Good morning, City Desk readers, and welcome to an especially balmy installment of Freedom Friday! Y'all were very active in the comments this week: vinyl collectors went batshit over Steve Kolowich's hipter/iTunes post, nerds saw an opportunity to sass me from behind the firewall, concerned WaPo readers balked at the sexual homogeneity of Metro's lineup of columnitsts, and OH MY GOD someone over at the Sexist threatened to bite Christopher Hitchens' dick off.

Was it the wonderful weather that did it?

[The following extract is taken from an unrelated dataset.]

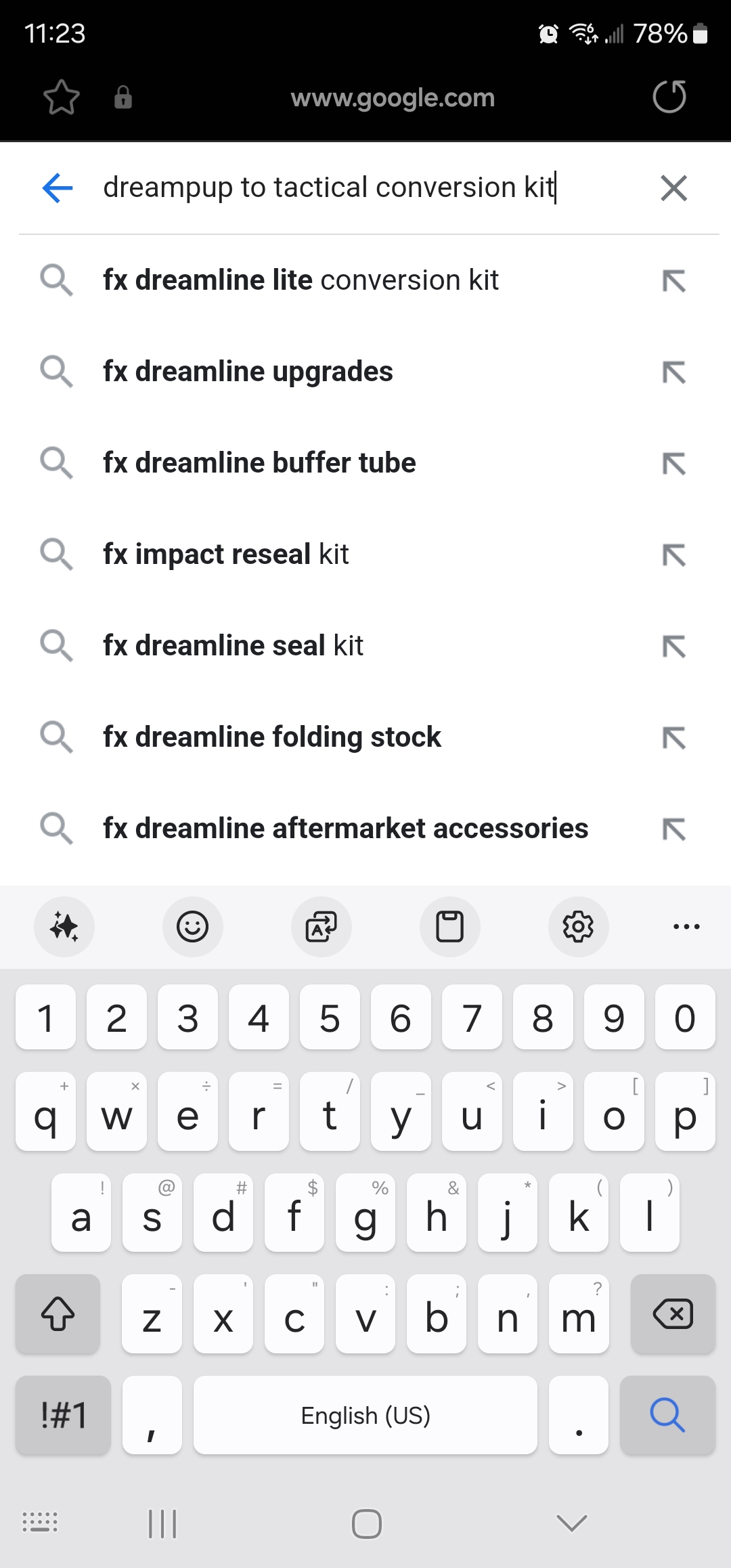This screenshot has height=1568, width=731.
Task: Tap the backspace key
Action: click(x=673, y=1314)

Tea and pirates, after the jump.

  • Jeff Winkler of Reason magazine (and a frequent City Lights contributor), found the above map of nationwide tea parties to be held on April 15. There. Were. So. Many. A month or so ago I suggested they weren't such a bad idea. Everyone from Matt Taibbi (hater of corporations, darling of the left, and, ahem, closet libertarian) to Rush Limbaugh objected to giving money to people who had previously used it as kindling.  And then something happened: a mass evite went out to the wingnuts. Julian Sanchez, who Washington City Paper picked as best policy blogger when he was working for Ars Technica, sums up the moderate objection to tea parties very nicely: "As James Joyner notes, protests are generally pretty ineffective, and these seem likely to be, if anything, unusually counterproductive. At any rate, signs demanding Obama’s birth certificate or endeavoring to remind him that this is a “Christian nation” don’t bode well, even if they’re unrepresentative. Even without them, it hasn’t escaped anyone’s notice that the conservatives jumping on the bandwagon now weren’t nearly as exercised about exploding spending under Bush, bolstering the perception that this has less to do with any principle than with partisan animus—and desperation. Finally, it seems a little tone deaf to claim the mantle of revolutionary resistance to colonial government when your actual beef is with the scope of an elected administration’s borrowing and spending."
  • Dana Milbank lit into the tea party protesters as well. Unlike Sanchez, he traded analysis for heavy scene observations. Like the Washington Independent's Aaron Wiener, a Washington City Paper contributor who snapped some mighty fine tea party photos, Milbank managed to capture some funny slogans, the best of which leads us to our next item: "Blackbeard Obama, King of the Tax Pirates."
  • It seems that the good people at Cato are arguing over whether or not the Somali pirates are like a government collecting a tax and vice versa. Greg at Fr33 Agents provides relevant links and breaks the scholars down into two teams: those who see eerily similarities between piracy and government, and those who do not.
  • One more word about pirates: Wired.com is reporting that "[f]our men connected to The Pirate Bay, the world's most notorious file sharing site, were convicted by a Swedish court Friday of contributory copyright infringement, and each sentenced to a year in prison." THIS IS BIG NEWS! Google "Pirate Bay" and "Intellectual property" to get a sense of how big.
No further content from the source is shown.